(EXCERPTED DATA)

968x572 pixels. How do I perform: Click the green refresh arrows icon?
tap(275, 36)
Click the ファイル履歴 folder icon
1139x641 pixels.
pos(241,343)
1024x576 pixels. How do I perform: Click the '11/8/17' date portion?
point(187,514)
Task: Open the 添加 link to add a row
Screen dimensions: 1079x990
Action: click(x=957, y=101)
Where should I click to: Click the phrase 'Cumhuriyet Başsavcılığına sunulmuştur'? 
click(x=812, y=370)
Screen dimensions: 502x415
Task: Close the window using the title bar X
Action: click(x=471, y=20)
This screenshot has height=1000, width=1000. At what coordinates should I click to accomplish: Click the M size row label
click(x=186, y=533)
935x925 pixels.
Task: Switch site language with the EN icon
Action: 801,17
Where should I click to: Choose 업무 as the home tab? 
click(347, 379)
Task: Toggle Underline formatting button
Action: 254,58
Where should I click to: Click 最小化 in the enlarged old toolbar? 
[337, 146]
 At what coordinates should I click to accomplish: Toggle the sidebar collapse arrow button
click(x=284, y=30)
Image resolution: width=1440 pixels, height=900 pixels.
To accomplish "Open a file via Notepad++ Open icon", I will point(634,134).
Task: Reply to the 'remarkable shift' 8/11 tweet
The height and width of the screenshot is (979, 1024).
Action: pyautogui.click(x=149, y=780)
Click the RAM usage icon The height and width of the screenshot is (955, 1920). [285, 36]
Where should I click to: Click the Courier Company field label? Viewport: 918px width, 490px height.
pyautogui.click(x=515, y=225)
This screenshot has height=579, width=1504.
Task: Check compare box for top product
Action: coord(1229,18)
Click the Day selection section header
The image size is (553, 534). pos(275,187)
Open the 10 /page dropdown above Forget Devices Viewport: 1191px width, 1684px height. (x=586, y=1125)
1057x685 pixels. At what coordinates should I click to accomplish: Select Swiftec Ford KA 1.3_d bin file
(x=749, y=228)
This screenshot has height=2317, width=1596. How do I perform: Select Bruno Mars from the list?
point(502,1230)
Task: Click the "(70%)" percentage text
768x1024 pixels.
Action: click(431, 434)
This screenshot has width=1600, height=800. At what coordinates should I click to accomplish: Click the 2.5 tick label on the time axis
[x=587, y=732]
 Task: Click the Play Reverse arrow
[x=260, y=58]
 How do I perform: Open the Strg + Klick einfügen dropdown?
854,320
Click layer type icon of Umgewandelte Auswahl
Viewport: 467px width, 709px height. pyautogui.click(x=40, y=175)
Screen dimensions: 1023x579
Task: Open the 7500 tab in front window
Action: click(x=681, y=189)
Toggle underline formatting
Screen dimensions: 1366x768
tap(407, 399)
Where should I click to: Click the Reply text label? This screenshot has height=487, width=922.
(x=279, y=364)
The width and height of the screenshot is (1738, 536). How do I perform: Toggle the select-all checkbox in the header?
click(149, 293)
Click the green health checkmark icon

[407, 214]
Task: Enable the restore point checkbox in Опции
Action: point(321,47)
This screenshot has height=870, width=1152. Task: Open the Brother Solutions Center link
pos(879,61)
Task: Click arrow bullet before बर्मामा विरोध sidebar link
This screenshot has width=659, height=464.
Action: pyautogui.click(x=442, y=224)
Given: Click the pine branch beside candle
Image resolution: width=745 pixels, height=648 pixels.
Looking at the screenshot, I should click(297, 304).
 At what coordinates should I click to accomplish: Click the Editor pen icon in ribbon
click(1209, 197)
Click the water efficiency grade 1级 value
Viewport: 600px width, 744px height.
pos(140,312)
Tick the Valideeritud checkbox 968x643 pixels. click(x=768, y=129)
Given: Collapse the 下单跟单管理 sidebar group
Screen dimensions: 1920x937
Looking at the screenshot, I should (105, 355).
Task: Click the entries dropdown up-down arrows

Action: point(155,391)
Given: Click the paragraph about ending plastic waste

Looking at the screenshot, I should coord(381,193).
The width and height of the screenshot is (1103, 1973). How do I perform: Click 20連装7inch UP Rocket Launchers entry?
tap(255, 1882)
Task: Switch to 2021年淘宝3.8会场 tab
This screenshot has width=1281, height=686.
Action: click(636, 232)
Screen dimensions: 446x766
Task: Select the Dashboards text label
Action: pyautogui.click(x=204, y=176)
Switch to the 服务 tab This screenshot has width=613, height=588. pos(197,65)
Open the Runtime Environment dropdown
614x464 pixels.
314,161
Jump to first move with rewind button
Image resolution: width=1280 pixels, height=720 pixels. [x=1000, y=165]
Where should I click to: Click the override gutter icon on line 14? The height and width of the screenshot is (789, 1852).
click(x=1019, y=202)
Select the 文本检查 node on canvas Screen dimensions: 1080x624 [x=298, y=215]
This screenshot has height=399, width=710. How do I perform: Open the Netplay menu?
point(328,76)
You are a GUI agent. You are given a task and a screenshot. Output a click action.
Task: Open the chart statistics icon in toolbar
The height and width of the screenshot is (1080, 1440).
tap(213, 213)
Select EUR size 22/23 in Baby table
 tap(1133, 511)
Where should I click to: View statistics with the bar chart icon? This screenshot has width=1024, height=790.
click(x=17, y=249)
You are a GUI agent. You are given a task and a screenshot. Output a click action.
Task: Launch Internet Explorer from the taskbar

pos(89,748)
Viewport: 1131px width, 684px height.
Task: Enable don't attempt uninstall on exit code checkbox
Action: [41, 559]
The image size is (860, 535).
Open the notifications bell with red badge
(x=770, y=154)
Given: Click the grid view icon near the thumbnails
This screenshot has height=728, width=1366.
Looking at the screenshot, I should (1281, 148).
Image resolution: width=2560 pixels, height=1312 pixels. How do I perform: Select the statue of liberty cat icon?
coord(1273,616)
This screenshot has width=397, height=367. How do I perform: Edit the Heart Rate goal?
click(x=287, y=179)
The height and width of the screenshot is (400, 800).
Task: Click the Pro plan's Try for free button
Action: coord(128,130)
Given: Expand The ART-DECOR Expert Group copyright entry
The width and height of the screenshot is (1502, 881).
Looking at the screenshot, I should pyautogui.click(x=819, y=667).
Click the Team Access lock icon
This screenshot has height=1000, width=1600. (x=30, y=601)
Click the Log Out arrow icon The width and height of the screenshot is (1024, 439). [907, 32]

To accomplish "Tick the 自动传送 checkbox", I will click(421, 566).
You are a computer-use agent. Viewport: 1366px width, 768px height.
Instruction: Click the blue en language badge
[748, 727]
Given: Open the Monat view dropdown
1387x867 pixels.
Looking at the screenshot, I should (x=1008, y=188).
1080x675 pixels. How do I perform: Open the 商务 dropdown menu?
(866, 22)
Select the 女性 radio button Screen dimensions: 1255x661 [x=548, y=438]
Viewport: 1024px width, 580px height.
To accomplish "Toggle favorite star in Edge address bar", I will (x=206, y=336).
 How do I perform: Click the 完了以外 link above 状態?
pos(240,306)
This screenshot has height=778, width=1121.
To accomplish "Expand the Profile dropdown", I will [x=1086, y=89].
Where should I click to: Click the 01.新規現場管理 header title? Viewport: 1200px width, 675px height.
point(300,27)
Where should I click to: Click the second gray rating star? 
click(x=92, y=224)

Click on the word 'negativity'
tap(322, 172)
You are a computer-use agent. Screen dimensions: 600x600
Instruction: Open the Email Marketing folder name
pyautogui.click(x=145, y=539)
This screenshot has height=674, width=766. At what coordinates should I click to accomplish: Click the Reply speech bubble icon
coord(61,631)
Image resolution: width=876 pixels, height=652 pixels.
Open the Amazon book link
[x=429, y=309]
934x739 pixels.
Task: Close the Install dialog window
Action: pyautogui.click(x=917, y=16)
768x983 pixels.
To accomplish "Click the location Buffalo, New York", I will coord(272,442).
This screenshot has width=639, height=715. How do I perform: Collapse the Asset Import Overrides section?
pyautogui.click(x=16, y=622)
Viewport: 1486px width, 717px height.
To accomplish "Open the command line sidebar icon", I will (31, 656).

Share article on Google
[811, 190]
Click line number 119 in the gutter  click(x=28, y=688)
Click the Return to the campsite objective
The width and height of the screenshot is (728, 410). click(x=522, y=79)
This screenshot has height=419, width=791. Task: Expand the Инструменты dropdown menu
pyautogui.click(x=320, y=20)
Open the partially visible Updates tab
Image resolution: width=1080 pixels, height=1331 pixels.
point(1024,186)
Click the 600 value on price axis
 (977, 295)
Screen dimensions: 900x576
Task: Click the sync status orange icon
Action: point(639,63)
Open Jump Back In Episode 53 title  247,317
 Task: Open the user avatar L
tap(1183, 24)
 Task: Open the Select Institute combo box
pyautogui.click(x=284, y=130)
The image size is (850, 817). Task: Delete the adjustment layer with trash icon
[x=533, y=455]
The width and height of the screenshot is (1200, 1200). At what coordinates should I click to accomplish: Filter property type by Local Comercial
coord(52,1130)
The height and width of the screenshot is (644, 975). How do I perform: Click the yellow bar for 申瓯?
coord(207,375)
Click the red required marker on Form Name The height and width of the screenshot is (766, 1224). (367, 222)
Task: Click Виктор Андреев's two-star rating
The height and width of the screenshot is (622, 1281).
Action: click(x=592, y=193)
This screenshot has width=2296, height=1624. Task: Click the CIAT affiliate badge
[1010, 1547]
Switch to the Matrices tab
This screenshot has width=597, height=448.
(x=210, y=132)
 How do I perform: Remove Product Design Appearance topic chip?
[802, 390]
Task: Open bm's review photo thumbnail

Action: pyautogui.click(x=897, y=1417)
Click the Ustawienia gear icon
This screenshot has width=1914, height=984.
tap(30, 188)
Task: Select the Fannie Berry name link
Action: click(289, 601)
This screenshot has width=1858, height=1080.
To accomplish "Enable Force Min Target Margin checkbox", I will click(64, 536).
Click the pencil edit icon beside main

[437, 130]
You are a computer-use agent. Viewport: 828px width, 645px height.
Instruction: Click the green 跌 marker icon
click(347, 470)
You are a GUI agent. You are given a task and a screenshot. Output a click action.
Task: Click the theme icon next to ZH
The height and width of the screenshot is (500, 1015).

(End EXCERPTED DATA)

Go through the listing above and write out exactly the lines starting with the one holding "This screenshot has height=674, width=766." and running through the one holding "768x983 pixels.", ends included, and no others.

> **SOLUTION**:
This screenshot has height=674, width=766. At what coordinates should I click to accomplish: Click the Reply speech bubble icon
coord(61,631)
Image resolution: width=876 pixels, height=652 pixels.
Open the Amazon book link
[x=429, y=309]
934x739 pixels.
Task: Close the Install dialog window
Action: pyautogui.click(x=917, y=16)
768x983 pixels.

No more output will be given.